In present day, many years after the last of the Cabrini towers were torn down, Anthony (Yahya Abdul-Mateen II) and his partner Brianna (Teyonah Parris) move into a loft in the now gentrified Cabrini.
Anthony is a stereotypical artist who is lacking inspiration to create more art.
I will say the art community was borderline parody just because I thought to myself there is no way there are people this full of themselves.
It is the art community that mounds the pressure on Anthony to pursue inspiration and to do so he follows a dark path.
A chance encounter with William Burke (Coleman Domingo) exposes Anthony to the true story behind Candyman.
Anxious to use these macabre details in his studio as fresh inspiration for paintings, he unknowingly opens a door to a complex past that unravels his own sanity and unleashes a terrifying wave of violence.
The movie is a tad slow to start with as it spends time developing characters.

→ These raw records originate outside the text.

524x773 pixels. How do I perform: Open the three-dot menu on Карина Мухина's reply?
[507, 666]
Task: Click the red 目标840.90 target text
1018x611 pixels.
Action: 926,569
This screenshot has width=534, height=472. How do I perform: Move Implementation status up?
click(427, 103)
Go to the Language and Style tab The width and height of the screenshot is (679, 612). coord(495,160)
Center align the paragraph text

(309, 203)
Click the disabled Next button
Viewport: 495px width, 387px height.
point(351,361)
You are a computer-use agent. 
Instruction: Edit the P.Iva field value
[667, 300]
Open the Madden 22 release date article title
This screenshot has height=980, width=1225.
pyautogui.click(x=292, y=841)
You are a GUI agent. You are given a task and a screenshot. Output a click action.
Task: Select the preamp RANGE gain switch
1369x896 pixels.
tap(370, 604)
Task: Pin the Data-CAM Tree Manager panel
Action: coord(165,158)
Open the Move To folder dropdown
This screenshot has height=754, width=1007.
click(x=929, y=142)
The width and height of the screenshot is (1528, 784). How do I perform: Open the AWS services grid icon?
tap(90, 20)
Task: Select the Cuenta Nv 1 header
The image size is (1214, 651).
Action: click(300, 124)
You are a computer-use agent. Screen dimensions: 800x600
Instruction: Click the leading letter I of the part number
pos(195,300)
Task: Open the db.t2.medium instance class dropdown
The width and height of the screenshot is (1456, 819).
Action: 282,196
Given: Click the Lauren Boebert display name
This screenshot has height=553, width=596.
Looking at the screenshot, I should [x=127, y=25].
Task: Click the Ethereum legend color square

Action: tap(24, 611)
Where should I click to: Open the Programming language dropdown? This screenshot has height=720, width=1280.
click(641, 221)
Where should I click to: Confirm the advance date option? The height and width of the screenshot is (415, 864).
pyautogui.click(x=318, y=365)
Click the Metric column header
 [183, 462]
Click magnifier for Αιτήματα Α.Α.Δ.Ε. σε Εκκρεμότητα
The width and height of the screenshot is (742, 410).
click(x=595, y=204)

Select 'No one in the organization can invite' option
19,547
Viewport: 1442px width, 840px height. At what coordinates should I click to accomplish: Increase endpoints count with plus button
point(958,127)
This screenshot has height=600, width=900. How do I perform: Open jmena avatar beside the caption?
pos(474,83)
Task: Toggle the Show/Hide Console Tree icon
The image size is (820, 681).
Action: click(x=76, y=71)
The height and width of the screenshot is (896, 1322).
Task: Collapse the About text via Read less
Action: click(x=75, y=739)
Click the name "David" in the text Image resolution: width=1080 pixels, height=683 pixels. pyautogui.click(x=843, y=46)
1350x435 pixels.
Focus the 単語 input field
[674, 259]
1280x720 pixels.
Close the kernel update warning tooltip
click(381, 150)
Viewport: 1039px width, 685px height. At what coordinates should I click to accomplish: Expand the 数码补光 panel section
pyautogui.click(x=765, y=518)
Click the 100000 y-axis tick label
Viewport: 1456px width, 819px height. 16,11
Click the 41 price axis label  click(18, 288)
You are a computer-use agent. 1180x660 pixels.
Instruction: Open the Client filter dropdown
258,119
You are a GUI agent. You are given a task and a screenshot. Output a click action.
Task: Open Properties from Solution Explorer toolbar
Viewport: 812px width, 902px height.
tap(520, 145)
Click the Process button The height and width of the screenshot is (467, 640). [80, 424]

I can appreciate this effort as a lot of horror films have characters that I simply do not care about.
The problem with the slow start is that film is around 90 minutes long and by the time things start to pick up I felt the movie was almost over.
It is ironic that I am reviewing a film that I would consider art and that there is an art critic that comes into conflict with the main character.
Once the films does pick up, I was glue in my seat and continuously shoveling popcorn into my mouth.
The deaths in the movie are as gruesome as one can expect but the way each shot is presented to the audience is what makes them so great.
This movie is perhaps the most beautifully shot horror film I have seen in a while and the cinematography should be studied in film school.
I was not the biggest fan of the ending though and there were some plot threads left unresolved.
In some instances, the “Candyman” ritual seems forced for the sake of adding another scare into the film.
I can say that I was not actually scared but I was entertained throughout.
I found myself looking into any reflective surface to see if the killer spirt would be in frame. Sometimes he was- sometimes he was not, it is almost a game within the movie.
If you are a fan of horror this film should for sure be on the watch list at some point.
Obviously, this is a film for adults so, please, do not bring your kids to see this one.
I review movies on a scale of one bucket of popcorn to five buckets of popcorn.
“Candyman” earns a four out of five buckets of popcorn for being a good sequel to a horror classic.
I sure hope a sequel is made as I am excited to see where this series could go.